Spraying WD40 on cisterns or removing toilet seats no longer prevents cocaine use in pub or nightclub toilets as now you can snort it off large smartphones.

Fianna Fail Limerick City election candidate James Collins says cocaine use is on the rise in Limerick schools while drug treatment centres have more than 200 awaiting treatment. He promises to invest in more drug counsellors for the Mid-West.

“I met drug treatment counsellors this week who told me shocking stories of drug dealers targeting secondary school students now in the same way as they would traditionally have targeted third level students. We have only a handful of drug treatment counsellors operating in the Mid-West with a backlog of more than 200 young men waiting to access services such as the Cuan Mhuire addiction treatment centre in County Limerick,” said Cllr Collins, who confirmed with gardai reports of a surge in cocaine addiction among teenagers with drugs gangs now deliberately targeting teenage girls and boys in secondary schools.
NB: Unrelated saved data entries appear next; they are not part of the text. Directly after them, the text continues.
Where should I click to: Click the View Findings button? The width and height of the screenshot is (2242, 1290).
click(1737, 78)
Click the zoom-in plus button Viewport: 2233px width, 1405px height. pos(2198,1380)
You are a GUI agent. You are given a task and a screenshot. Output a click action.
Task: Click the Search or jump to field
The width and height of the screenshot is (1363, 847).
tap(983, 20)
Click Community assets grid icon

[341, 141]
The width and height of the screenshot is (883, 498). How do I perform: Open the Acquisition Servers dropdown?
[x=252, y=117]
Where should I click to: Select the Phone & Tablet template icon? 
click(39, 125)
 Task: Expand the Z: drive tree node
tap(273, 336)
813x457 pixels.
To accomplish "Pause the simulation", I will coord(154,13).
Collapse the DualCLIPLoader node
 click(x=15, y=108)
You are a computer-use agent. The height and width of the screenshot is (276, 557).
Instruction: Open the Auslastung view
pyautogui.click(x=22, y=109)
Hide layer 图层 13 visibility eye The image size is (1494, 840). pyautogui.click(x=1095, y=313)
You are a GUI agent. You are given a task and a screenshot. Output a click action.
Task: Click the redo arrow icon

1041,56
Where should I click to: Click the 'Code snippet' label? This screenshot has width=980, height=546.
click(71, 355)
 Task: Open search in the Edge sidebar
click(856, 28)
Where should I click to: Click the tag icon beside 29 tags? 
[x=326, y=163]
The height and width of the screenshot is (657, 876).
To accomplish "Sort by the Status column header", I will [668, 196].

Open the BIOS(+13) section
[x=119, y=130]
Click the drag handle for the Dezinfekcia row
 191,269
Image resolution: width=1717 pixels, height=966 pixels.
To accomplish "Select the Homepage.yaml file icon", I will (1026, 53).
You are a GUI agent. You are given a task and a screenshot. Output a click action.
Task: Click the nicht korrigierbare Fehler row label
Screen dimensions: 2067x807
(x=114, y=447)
Addictions counsellor Mike Guerin

“Many of whom see the drug as recreational and somehow less harmful to them than alcohol on a night out. We have to get the message out there that cocaine is highly dangerous, and the furthest thing from a ‘recreational drug’. We have seen young men die in Limerick and in Cork after taking cocaine laced with dangerous chemicals,” said Cllr Collins.

He continued: “We have successfully tackled the drug gangs in Limerick in the recent past, but we need to step up our response to this issue because addiction is not only ruining individual lives, it’s fuelling the increased number of burglaries we are witnessing in Limerick.

“Fianna Fáil will add 2,000 extra gardai nationwide, at a cost of €47m per annum. Limerick, as Ireland’s third city, will get a proportional share of these so we can get community garda numbers back up, and extend community CCTV schemes across the county.”

However, policing is only one approach, he says.

Cllr James Collins

“We need to increase the number of drug addiction counsellors, and the number of detox beds in the city. The detox beds in Limerick are approximately 40-times oversubscribed, such is the prevalence of drug addiction.

“And we also need an educational campaign in our secondary schools to reinforce the message that cocaine and ecstasy are highly dangerous, potentially fatal, substances.

“Approximately €242 million was spent on drug addiction services nationwide last year.

“We need to reassess how we spend this money - we need to invest more in hiring drug counsellors, and in educating secondary school students about the real dangers involved,” concluded Cllr Collins.